INFORMATION SUPPLIED: Begin

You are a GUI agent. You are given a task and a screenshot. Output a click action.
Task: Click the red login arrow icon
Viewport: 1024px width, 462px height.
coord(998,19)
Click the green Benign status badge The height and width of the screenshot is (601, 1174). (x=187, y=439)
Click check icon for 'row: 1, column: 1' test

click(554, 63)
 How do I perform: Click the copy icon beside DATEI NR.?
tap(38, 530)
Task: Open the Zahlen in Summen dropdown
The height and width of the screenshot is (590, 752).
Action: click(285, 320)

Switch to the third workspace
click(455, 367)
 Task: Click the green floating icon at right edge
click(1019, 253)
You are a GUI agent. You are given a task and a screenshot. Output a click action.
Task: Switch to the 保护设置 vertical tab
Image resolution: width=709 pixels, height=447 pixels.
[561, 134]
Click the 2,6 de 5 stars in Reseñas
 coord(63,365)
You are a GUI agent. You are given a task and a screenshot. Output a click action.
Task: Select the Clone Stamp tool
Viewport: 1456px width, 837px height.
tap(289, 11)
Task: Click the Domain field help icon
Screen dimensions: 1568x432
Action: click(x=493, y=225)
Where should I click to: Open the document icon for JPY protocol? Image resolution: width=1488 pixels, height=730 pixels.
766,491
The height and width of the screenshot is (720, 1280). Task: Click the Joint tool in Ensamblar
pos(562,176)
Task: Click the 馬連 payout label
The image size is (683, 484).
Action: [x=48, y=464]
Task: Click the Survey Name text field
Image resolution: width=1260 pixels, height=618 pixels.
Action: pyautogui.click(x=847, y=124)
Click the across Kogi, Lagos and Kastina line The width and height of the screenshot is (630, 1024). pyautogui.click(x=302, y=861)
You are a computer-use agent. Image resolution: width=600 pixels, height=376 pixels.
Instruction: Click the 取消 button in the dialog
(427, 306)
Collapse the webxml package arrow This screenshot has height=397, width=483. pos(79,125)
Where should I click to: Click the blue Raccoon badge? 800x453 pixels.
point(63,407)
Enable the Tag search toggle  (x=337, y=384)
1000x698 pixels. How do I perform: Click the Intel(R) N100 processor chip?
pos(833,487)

INFORMATION SUPPLIED: End

- ASSIGNED TASK -
Could you state how many lines of the data include the word "field"? Only the number is needed.

- ANSWER -
2